The saturation arithmetic logic in helper_macw is not correct.
I tested and verified this behavior on a SH7091, the general pattern
is a code sequence such as:
sets
mov.l _mach,r2
lds r2,mach
mov.l _macl,r2
lds r2,macl
mova _n,r0
mov r0,r1
mova _m,r0
mac.w @r0+,@r1+
_mach: .long 0xffffffff
_macl: .long 0xfffffffe
_m: .word 0x0002
.word 0
_n: .word 0x0003
.word 0
test 0:
(mach should not be modified if an overflow did not occur)
given, prior to saturation mac.l:
mach = 0xffffffff ; macl = 0xfffffffe
@r0 = 0x0002 ; @r1 = 0x0003
expected saturation mac.w result:
mach = 0xffffffff (unchanged)
macl = 0x00000004
qemu saturation mac.w result (before this commit):
mach = 0x00000001
macl = 0x80000000
In the context of the helper_macw implementation prior to this
commit, initially this appears to be a surprising result. This is
because (prior to unary negation) the C literal `0x80000000` (due to
being outside the range of a `signed int`) is evaluated as an
`unsigned int` whereas the literal `1` (due to being inside the
range of `signed int`) is evaluated as `signed int`, as in:
static_assert(1 < -0x80000000 == 1);
static_assert(1 < -1 == 0);
This is because the unary negation of an unsigned int is an
unsigned int.
In other words, if the `res < -0x80000000` comparison used
infinite-precision literals, the saturation mac.w result would have
been:
mach = 0x00000000
macl = 0x00000004
Due to this (forgivable) misunderstanding of C literals, the
following behavior also occurs:
test 1:
(`2 * 3 + 0` is not an overflow)
given, prior to saturation mac.l:
mach = 0x00000000 ; macl = 0x00000000
@r0 = 0x0002 ; @r1 = 0x0003
expected saturation mac.w result:
mach = 0x00000000 (unchanged)
macl = 0x00000006
qemu saturation mac.w result (before this commit):
mach = 0x00000001
macl = 0x80000000
test 2:
(mach should not be accumulated in saturation mode)

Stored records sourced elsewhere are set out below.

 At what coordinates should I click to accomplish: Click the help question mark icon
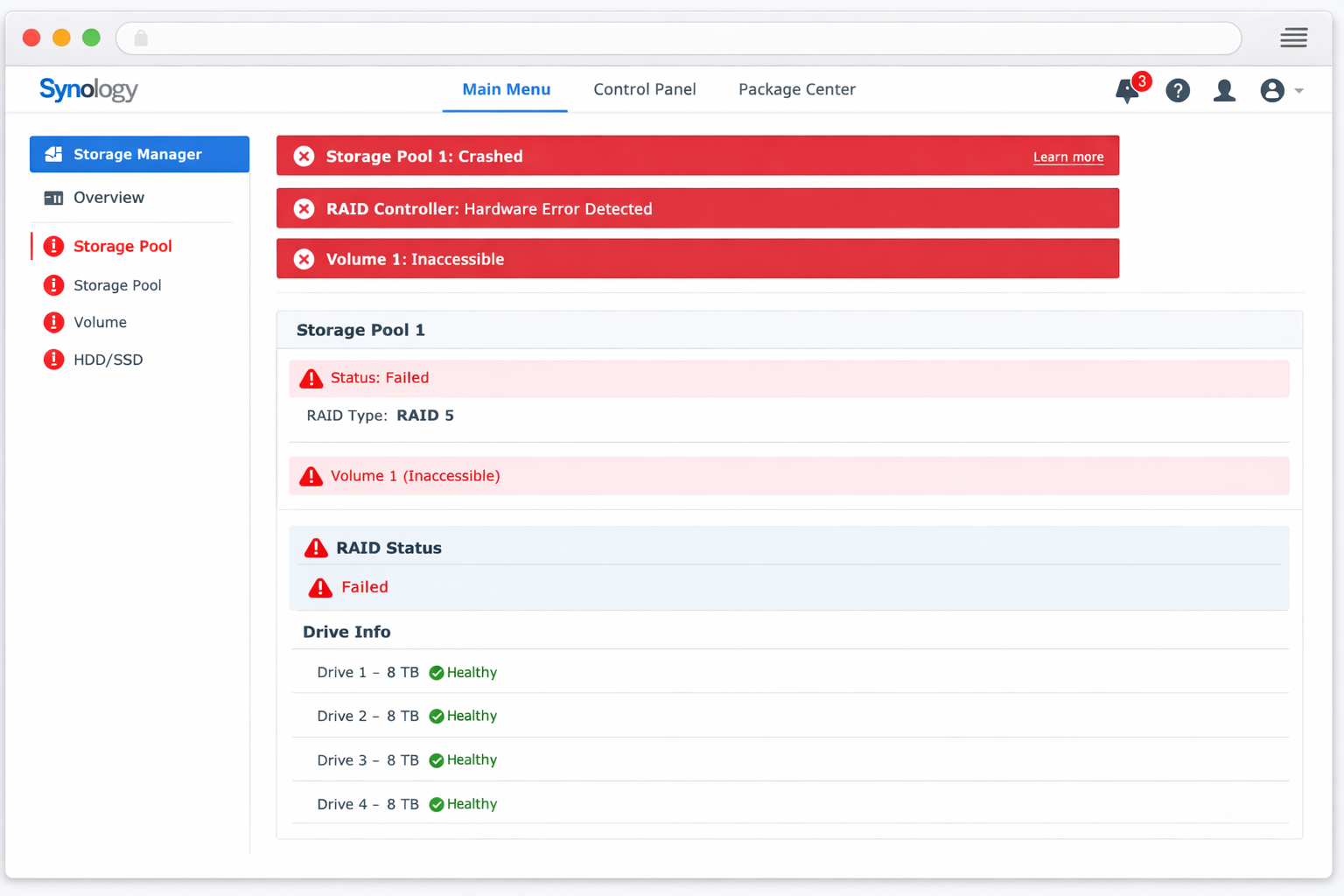point(1178,90)
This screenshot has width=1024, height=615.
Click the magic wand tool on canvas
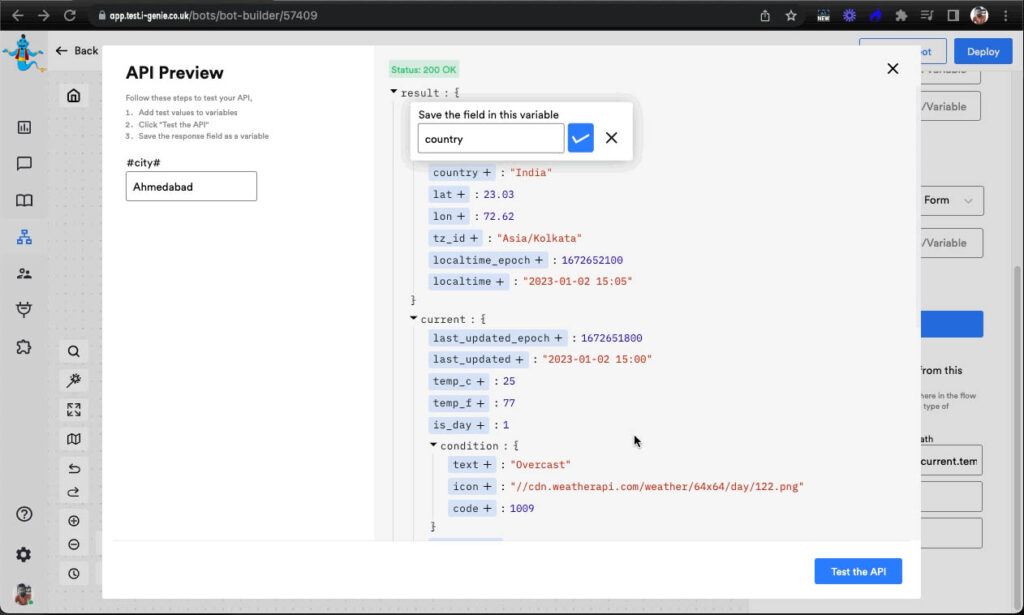74,380
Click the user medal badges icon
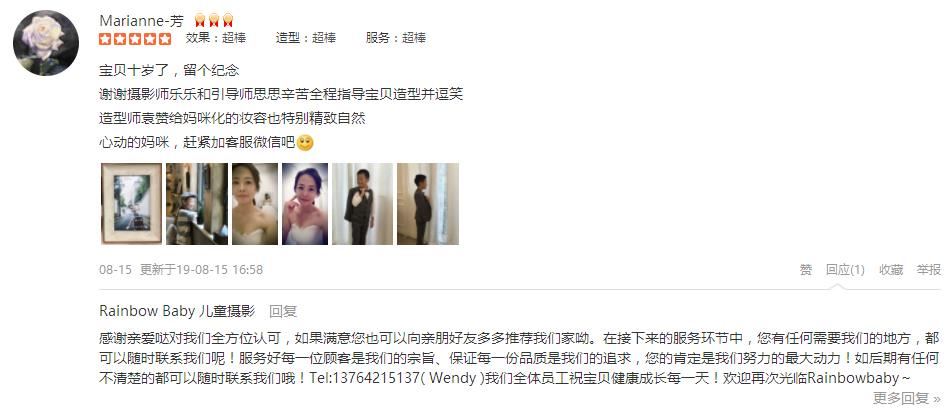 pyautogui.click(x=214, y=21)
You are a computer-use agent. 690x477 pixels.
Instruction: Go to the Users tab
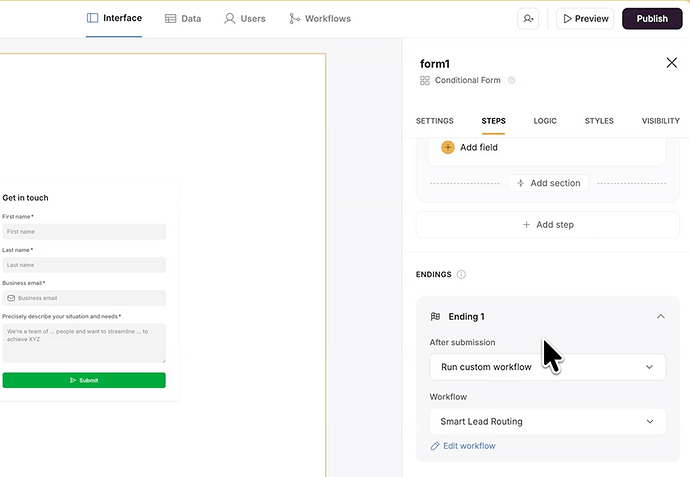point(245,18)
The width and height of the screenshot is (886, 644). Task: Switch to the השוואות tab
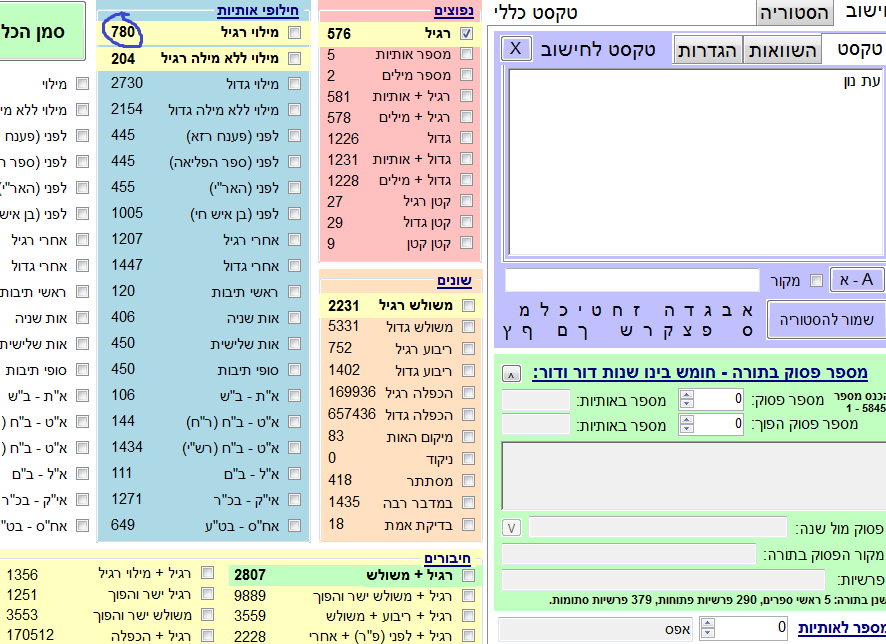780,50
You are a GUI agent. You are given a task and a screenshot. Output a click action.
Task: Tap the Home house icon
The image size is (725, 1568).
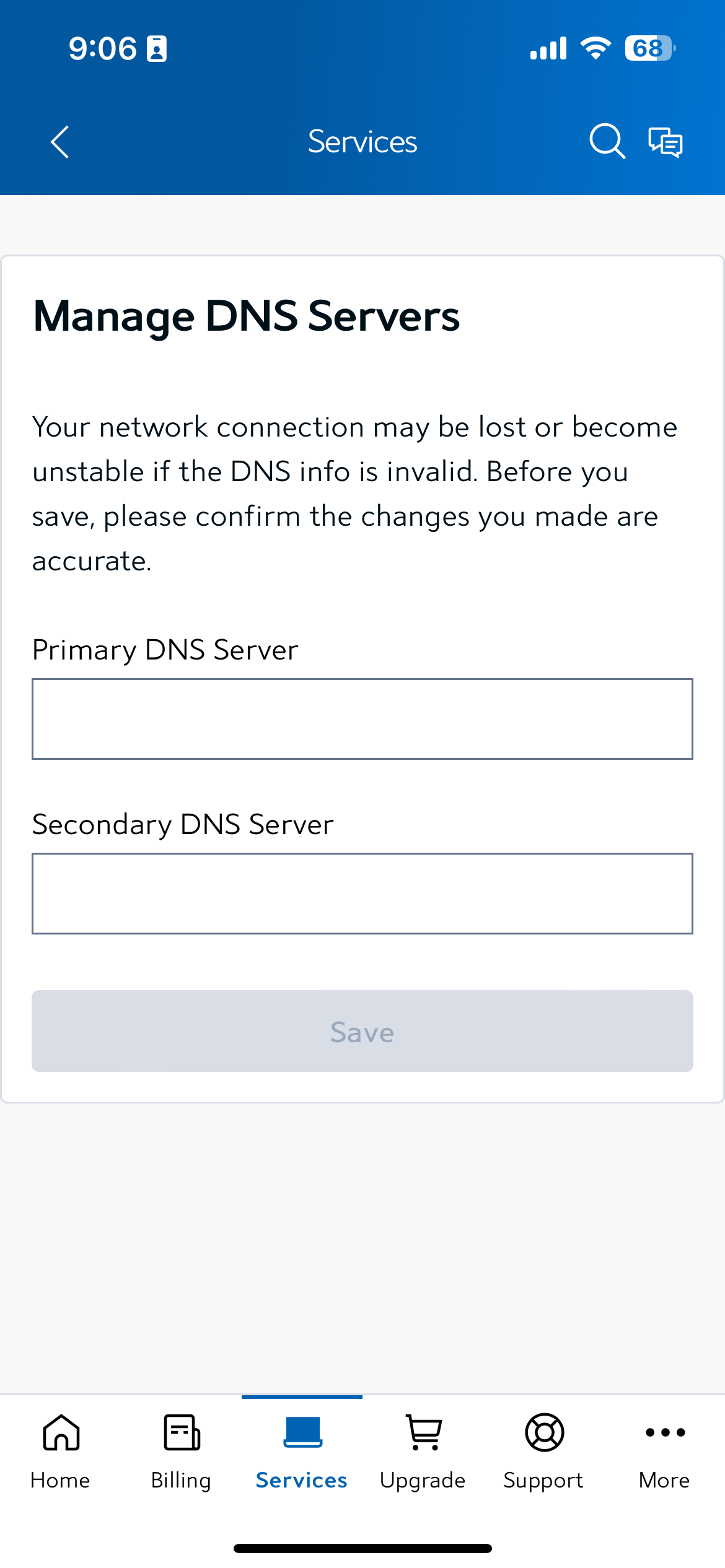(61, 1432)
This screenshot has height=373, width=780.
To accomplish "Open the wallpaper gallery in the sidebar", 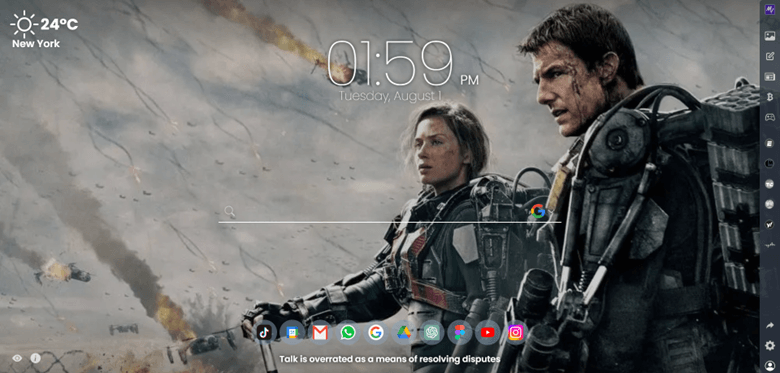I will click(770, 36).
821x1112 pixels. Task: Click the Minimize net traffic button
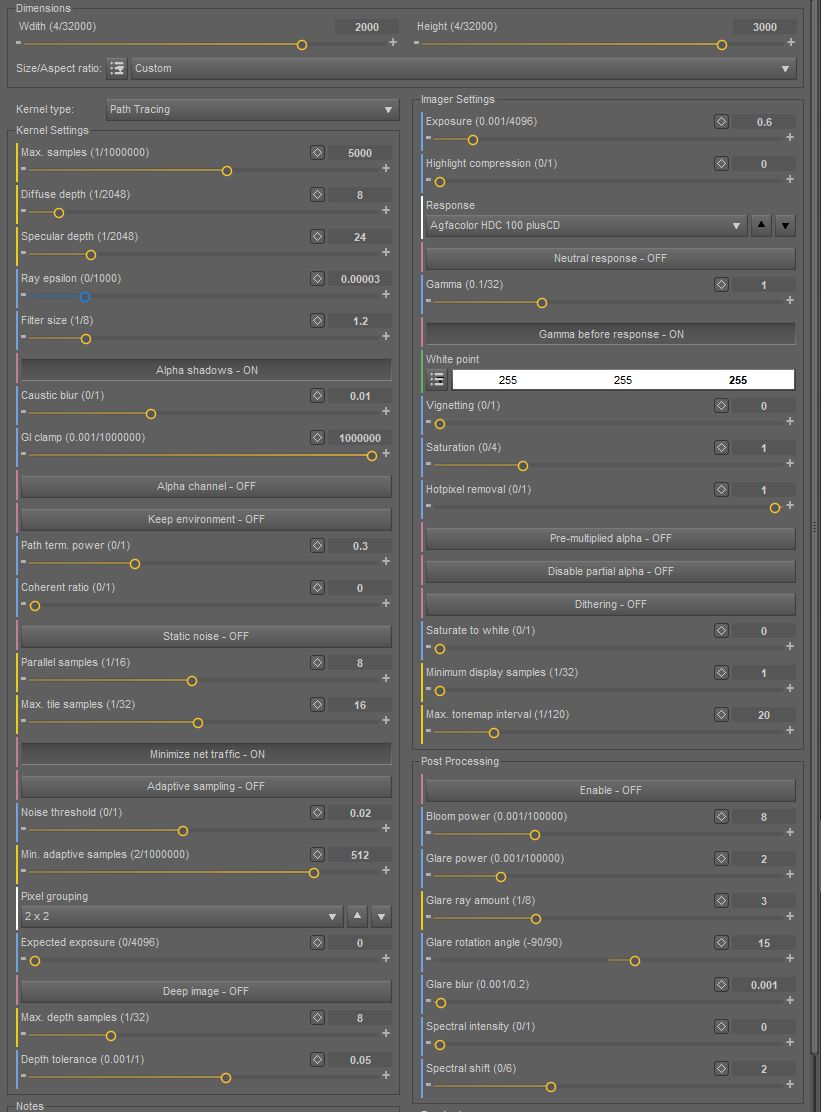pyautogui.click(x=206, y=754)
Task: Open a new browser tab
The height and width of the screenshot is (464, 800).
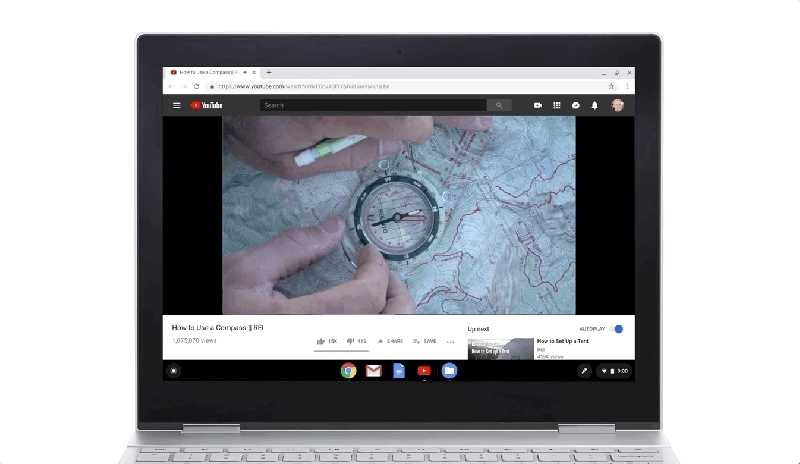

(16-bit operands are sign-extended)
given, prior to saturation mac.l:
mach = 0x12345678 ; macl = 0x7ffffffe
@r0 = 0x0002 ; @r1 = 0xfffd
expected saturation mac.w result:
mach = 0x12345678 (unchanged)
macl = 0x7ffffff8
qemu saturation mac.w result (before this commit):
mach = 0x00000001
macl = 0x7fffffff
test 3:
(macl should have the correct saturation value)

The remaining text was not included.